Gli Indicatori Sintetici di Affidabilità Fiscale (ISA) sono stati introdotti per superare gli studi di settore e promuovere la spontaneità nell’adempimento fiscale. Attualmente, tuttavia, l’Agenzia delle Entrate ne fa uso con scopi che eccedono il disegno legislativo originario. In particolare, gli ISA sono utilizzati come base per accertamenti fisici induttivi, combinando punteggi di affidabilità bassi con le differenze di ricarico rispetto alla mediana di settore calcolata unicamente sui contribuenti “virtuosi”.
Questa prassi presenta criticità significative. Gli ISA non sono strumenti di accertamento e non possono, da soli, dimostrare un’infedeltà nella gestione, poiché manca un’analisi concreta ed accurata della contabilità. Inoltre, l’uso delle mediane settoriali è debole dal punto di vista statistico, poiché si basa su un campione ristretto e non rappresentativo della totalità del settore economico. Le medie ricavate in questo modo non costituiscono presunzioni qualificate né indizi gravi, precisi e concordanti, contrariamente a quanto richiesto dalla giurisprudenza di legittimità.

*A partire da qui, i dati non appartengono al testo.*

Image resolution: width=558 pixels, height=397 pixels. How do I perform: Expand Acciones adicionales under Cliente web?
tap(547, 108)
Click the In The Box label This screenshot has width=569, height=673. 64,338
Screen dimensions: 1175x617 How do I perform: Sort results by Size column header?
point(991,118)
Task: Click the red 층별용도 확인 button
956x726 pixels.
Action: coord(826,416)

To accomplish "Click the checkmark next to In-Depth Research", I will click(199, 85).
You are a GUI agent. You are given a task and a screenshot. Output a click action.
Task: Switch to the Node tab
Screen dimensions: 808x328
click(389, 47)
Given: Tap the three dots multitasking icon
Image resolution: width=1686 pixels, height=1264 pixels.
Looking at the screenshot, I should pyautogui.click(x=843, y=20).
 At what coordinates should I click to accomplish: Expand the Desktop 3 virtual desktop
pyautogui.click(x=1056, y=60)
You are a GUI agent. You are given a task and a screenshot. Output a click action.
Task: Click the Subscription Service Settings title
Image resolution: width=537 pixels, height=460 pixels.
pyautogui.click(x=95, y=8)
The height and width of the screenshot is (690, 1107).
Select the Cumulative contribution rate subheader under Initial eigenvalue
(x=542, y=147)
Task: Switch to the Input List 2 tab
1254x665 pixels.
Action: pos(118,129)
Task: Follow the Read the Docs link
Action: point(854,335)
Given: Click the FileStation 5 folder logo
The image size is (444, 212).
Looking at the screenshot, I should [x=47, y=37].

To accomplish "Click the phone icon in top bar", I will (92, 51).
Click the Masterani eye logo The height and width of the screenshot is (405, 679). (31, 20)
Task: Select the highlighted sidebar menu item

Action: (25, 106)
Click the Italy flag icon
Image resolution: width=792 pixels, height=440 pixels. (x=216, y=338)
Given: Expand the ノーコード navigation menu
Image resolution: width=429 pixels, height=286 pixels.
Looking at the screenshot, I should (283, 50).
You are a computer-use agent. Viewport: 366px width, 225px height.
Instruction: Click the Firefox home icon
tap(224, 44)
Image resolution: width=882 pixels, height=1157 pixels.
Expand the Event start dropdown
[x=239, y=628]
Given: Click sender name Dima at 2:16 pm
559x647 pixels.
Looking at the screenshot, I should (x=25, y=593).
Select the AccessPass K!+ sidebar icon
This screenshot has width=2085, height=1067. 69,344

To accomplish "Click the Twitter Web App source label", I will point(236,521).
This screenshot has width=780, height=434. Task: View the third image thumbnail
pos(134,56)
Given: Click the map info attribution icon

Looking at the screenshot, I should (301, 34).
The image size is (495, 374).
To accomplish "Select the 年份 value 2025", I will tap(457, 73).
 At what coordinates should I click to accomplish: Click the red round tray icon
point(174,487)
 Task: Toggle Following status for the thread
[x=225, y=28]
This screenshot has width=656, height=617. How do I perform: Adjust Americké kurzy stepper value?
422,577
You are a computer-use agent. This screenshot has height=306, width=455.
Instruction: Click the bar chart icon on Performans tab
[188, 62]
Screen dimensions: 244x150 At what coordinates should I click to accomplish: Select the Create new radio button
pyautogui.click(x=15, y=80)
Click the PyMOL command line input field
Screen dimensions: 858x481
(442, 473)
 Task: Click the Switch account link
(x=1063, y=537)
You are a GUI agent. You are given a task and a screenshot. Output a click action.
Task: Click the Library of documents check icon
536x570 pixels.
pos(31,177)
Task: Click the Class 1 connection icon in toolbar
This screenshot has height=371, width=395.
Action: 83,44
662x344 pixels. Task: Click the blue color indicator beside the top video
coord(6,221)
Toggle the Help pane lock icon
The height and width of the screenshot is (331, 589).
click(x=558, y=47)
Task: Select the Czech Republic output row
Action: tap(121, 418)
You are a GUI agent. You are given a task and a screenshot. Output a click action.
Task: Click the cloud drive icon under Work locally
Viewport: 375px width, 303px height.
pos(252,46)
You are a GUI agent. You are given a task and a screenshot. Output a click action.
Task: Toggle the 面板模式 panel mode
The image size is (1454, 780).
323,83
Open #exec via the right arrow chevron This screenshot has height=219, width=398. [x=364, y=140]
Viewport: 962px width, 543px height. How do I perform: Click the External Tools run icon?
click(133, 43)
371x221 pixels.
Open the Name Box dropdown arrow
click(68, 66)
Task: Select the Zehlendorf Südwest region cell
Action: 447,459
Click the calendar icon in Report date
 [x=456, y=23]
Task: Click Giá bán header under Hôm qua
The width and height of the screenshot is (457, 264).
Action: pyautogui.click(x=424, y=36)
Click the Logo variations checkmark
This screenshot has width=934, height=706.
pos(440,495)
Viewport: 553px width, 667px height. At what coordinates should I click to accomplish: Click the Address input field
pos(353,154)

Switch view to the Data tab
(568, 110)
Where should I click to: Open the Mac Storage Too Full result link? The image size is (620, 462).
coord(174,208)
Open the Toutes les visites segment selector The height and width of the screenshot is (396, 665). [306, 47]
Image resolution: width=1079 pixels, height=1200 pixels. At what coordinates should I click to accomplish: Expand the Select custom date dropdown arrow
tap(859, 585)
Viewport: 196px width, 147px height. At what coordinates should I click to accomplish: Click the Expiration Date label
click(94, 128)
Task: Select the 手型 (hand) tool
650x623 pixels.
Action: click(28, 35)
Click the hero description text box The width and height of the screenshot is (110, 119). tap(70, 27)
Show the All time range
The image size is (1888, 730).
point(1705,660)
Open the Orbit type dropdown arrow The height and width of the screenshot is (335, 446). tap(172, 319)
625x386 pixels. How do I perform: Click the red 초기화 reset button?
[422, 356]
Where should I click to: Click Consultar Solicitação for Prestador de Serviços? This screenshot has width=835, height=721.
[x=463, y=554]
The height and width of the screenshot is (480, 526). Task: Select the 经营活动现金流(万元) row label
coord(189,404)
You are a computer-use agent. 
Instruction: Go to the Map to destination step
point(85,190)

È importante considerare che la verifica delle attività aziendali deve essere basata su una metodologia accurata e rappresentativa per preservare l’equità fiscale e la fiducia nel sistema tributario. L’uso inappropriato o distorto degli ISA può portare a conclusioni imprecise e potenzialmente ingiuste, compromettendo l’integrità del sistema fiscale.